→ **Try it**
Every record is to be printed exactly as it appears.

+++ Records supplied +++

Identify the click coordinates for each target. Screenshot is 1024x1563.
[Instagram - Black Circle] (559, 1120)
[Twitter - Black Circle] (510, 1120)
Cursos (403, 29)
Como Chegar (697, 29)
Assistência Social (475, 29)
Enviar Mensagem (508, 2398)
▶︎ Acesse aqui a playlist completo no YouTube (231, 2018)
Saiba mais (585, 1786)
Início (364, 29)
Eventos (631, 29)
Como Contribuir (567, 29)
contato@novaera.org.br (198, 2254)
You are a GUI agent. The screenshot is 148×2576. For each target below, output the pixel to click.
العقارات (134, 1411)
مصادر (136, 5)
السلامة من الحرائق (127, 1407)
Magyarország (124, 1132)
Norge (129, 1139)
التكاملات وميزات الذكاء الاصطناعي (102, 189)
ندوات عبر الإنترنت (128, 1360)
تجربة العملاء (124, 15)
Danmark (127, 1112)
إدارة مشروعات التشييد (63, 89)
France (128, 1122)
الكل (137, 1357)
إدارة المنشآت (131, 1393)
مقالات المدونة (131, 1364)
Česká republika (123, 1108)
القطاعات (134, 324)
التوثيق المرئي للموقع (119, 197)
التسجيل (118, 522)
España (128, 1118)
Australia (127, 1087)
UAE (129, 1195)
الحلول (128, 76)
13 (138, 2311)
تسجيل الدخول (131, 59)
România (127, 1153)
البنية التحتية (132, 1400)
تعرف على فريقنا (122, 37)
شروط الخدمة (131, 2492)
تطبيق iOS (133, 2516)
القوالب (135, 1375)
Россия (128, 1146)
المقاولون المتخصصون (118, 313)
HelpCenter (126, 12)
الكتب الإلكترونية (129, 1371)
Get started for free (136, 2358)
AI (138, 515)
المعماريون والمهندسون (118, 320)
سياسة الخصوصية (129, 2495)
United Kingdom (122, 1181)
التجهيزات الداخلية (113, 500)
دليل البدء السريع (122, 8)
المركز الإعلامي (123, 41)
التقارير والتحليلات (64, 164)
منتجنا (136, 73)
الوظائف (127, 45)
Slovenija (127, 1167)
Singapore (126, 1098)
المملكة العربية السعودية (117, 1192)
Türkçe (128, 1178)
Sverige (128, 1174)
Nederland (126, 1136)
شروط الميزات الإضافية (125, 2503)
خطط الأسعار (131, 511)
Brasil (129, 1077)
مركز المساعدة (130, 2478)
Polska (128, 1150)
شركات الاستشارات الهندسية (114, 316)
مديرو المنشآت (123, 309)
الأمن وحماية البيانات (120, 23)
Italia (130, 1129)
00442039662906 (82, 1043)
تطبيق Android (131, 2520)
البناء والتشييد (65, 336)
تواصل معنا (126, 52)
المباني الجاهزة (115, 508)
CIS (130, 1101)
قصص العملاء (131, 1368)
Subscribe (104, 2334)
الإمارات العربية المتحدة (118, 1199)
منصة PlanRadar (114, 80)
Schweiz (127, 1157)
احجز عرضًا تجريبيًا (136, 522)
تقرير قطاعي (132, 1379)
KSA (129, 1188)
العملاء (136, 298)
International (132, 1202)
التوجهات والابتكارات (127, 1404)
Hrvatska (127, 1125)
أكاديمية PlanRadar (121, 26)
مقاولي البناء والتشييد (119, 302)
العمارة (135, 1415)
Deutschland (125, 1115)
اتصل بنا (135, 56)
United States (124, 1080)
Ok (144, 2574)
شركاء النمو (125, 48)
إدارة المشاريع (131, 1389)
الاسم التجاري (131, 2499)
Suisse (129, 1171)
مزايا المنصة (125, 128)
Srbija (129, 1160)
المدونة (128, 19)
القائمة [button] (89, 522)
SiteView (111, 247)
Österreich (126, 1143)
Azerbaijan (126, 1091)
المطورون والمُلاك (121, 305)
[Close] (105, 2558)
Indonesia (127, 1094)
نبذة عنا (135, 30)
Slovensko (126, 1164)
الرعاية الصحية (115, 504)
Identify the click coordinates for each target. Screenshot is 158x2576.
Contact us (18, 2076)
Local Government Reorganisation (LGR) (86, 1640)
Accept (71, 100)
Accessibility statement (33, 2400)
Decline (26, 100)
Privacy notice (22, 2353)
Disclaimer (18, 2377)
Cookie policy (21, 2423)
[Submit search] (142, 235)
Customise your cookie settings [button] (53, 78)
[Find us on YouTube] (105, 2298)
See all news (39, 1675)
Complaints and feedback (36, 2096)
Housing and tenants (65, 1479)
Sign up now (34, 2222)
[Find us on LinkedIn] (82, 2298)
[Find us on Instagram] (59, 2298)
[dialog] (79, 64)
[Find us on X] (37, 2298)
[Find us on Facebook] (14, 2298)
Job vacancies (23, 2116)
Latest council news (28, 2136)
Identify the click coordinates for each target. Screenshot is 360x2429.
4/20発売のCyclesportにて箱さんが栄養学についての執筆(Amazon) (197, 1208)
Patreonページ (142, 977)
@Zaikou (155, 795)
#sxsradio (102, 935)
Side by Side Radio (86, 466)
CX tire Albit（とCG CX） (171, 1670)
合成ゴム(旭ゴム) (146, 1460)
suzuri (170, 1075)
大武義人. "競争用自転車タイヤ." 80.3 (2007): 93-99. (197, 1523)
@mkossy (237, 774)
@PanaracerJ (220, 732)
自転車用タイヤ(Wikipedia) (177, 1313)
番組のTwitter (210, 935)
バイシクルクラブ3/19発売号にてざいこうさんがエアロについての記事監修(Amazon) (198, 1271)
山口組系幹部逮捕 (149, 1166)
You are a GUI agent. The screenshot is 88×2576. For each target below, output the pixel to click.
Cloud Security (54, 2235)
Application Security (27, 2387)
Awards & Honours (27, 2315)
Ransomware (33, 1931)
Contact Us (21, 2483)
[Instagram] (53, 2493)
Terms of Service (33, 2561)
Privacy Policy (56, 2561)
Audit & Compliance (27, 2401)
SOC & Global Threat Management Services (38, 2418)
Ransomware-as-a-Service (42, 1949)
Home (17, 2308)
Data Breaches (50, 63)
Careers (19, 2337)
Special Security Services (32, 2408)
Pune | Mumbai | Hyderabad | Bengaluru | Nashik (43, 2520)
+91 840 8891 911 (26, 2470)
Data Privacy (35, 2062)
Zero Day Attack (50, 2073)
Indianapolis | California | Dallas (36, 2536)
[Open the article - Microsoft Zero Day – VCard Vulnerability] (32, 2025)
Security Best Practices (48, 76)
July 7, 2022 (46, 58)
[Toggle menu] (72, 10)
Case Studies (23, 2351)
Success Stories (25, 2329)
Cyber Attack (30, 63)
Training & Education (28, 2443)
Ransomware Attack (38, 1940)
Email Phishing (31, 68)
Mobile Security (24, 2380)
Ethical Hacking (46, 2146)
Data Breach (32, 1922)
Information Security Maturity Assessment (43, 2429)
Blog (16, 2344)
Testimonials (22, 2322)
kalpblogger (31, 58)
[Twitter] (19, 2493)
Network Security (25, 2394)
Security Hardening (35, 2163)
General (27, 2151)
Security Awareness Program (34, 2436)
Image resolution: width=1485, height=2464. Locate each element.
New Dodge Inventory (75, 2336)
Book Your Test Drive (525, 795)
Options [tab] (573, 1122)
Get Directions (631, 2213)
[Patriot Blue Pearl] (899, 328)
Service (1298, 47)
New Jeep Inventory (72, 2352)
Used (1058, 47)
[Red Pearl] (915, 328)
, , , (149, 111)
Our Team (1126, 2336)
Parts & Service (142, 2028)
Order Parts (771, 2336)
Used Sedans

+++

→ **Exercise solution**
Identify the click coordinates for each target. Screenshot is 1024x1563.
[Instagram - Black Circle] (559, 1120)
[Twitter - Black Circle] (510, 1120)
Cursos (403, 29)
Como Chegar (697, 29)
Assistência Social (475, 29)
Enviar Mensagem (508, 2398)
▶︎ Acesse aqui a playlist completo no YouTube (231, 2018)
Saiba mais (585, 1786)
Início (364, 29)
Eventos (631, 29)
Como Contribuir (567, 29)
contato@novaera.org.br (198, 2254)
You are a GUI agent. The screenshot is 148×2576. For each target below, output the pixel to click.
العقارات (134, 1411)
مصادر (136, 5)
السلامة من الحرائق (127, 1407)
Magyarország (124, 1132)
Norge (129, 1139)
التكاملات وميزات الذكاء الاصطناعي (102, 189)
ندوات عبر الإنترنت (128, 1360)
تجربة العملاء (124, 15)
Danmark (127, 1112)
إدارة مشروعات التشييد (63, 89)
France (128, 1122)
الكل (137, 1357)
إدارة المنشآت (131, 1393)
مقالات المدونة (131, 1364)
Česká republika (123, 1108)
القطاعات (134, 324)
التوثيق المرئي للموقع (119, 197)
التسجيل (118, 522)
España (128, 1118)
Australia (127, 1087)
UAE (129, 1195)
الحلول (128, 76)
13 (138, 2311)
تسجيل الدخول (131, 59)
România (127, 1153)
البنية التحتية (132, 1400)
تعرف على فريقنا (122, 37)
شروط الخدمة (131, 2492)
تطبيق iOS (133, 2516)
القوالب (135, 1375)
Россия (128, 1146)
المقاولون المتخصصون (118, 313)
HelpCenter (126, 12)
الكتب الإلكترونية (129, 1371)
Get started for free (136, 2358)
AI (138, 515)
المعماريون والمهندسون (118, 320)
سياسة الخصوصية (129, 2495)
United Kingdom (122, 1181)
التجهيزات الداخلية (113, 500)
دليل البدء السريع (122, 8)
المركز الإعلامي (123, 41)
التقارير والتحليلات (64, 164)
منتجنا (136, 73)
الوظائف (127, 45)
Slovenija (127, 1167)
Singapore (126, 1098)
المملكة العربية السعودية (117, 1192)
Türkçe (128, 1178)
Sverige (128, 1174)
Nederland (126, 1136)
شروط الميزات الإضافية (125, 2503)
خطط الأسعار (131, 511)
Brasil (129, 1077)
مركز المساعدة (130, 2478)
Polska (128, 1150)
شركات الاستشارات الهندسية (114, 316)
مديرو المنشآت (123, 309)
الأمن وحماية البيانات (120, 23)
Italia (130, 1129)
00442039662906 (82, 1043)
تطبيق Android (131, 2520)
البناء والتشييد (65, 336)
تواصل معنا (126, 52)
المباني الجاهزة (115, 508)
CIS (130, 1101)
قصص العملاء (131, 1368)
Subscribe (104, 2334)
الإمارات العربية المتحدة (118, 1199)
منصة PlanRadar (114, 80)
Schweiz (127, 1157)
احجز عرضًا تجريبيًا (136, 522)
تقرير قطاعي (132, 1379)
KSA (129, 1188)
العملاء (136, 298)
International (132, 1202)
التوجهات والابتكارات (127, 1404)
Hrvatska (127, 1125)
أكاديمية PlanRadar (121, 26)
مقاولي البناء والتشييد (119, 302)
العمارة (135, 1415)
Deutschland (125, 1115)
اتصل بنا (135, 56)
United States (124, 1080)
Ok (144, 2574)
شركاء النمو (125, 48)
إدارة المشاريع (131, 1389)
الاسم التجاري (131, 2499)
Suisse (129, 1171)
مزايا المنصة (125, 128)
Srbija (129, 1160)
المدونة (128, 19)
القائمة [button] (89, 522)
SiteView (111, 247)
Österreich (126, 1143)
Azerbaijan (126, 1091)
المطورون والمُلاك (121, 305)
[Close] (105, 2558)
Indonesia (127, 1094)
نبذة عنا (135, 30)
Slovensko (126, 1164)
الرعاية الصحية (115, 504)
Identify the click coordinates for each target. Screenshot is 158x2576.
Contact us (18, 2076)
Local Government Reorganisation (LGR) (86, 1640)
Accept (71, 100)
Accessibility statement (33, 2400)
Decline (26, 100)
Privacy notice (22, 2353)
Disclaimer (18, 2377)
Cookie policy (21, 2423)
[Submit search] (142, 235)
Customise your cookie settings [button] (53, 78)
[Find us on YouTube] (105, 2298)
See all news (39, 1675)
Complaints and feedback (36, 2096)
Housing and tenants (65, 1479)
Sign up now (34, 2222)
[Find us on LinkedIn] (82, 2298)
[Find us on Instagram] (59, 2298)
[dialog] (79, 64)
[Find us on X] (37, 2298)
[Find us on Facebook] (14, 2298)
Job vacancies (23, 2116)
Latest council news (28, 2136)
Identify the click coordinates for each target. Screenshot is 360x2429.
4/20発売のCyclesportにて箱さんが栄養学についての執筆(Amazon) (197, 1208)
Patreonページ (142, 977)
@Zaikou (155, 795)
#sxsradio (102, 935)
Side by Side Radio (86, 466)
CX tire Albit（とCG CX） (171, 1670)
合成ゴム(旭ゴム) (146, 1460)
suzuri (170, 1075)
大武義人. "競争用自転車タイヤ." 80.3 (2007): 93-99. (197, 1523)
@mkossy (237, 774)
@PanaracerJ (220, 732)
自転車用タイヤ(Wikipedia) (177, 1313)
番組のTwitter (210, 935)
バイシクルクラブ3/19発売号にてざいこうさんがエアロについての記事監修(Amazon) (198, 1271)
山口組系幹部逮捕 (149, 1166)
You are a GUI agent. The screenshot is 88×2576. For each target below, output the pixel to click.
Cloud Security (54, 2235)
Application Security (27, 2387)
Awards & Honours (27, 2315)
Ransomware (33, 1931)
Contact Us (21, 2483)
[Instagram] (53, 2493)
Terms of Service (33, 2561)
Privacy Policy (56, 2561)
Audit & Compliance (27, 2401)
SOC & Global Threat Management Services (38, 2418)
Ransomware-as-a-Service (42, 1949)
Home (17, 2308)
Data Breaches (50, 63)
Careers (19, 2337)
Special Security Services (32, 2408)
Pune | Mumbai | Hyderabad | Bengaluru | Nashik (43, 2520)
+91 840 8891 911 (26, 2470)
Data Privacy (35, 2062)
Zero Day Attack (50, 2073)
Indianapolis | California | Dallas (36, 2536)
[Open the article - Microsoft Zero Day – VCard Vulnerability] (32, 2025)
Security Best Practices (48, 76)
July 7, 2022 (46, 58)
[Toggle menu] (72, 10)
Case Studies (23, 2351)
Success Stories (25, 2329)
Cyber Attack (30, 63)
Training & Education (28, 2443)
Ransomware Attack (38, 1940)
Email Phishing (31, 68)
Mobile Security (24, 2380)
Ethical Hacking (46, 2146)
Data Breach (32, 1922)
Information Security Maturity Assessment (43, 2429)
Blog (16, 2344)
Testimonials (22, 2322)
kalpblogger (31, 58)
[Twitter] (19, 2493)
Network Security (25, 2394)
Security Hardening (35, 2163)
General (27, 2151)
Security Awareness Program (34, 2436)
Image resolution: width=1485, height=2464. Locate each element.
New Dodge Inventory (75, 2336)
Book Your Test Drive (525, 795)
Options [tab] (573, 1122)
Get Directions (631, 2213)
[Patriot Blue Pearl] (899, 328)
Service (1298, 47)
New Jeep Inventory (72, 2352)
Used (1058, 47)
[Red Pearl] (915, 328)
, , , (149, 111)
Our Team (1126, 2336)
Parts & Service (142, 2028)
Order Parts (771, 2336)
Used Sedans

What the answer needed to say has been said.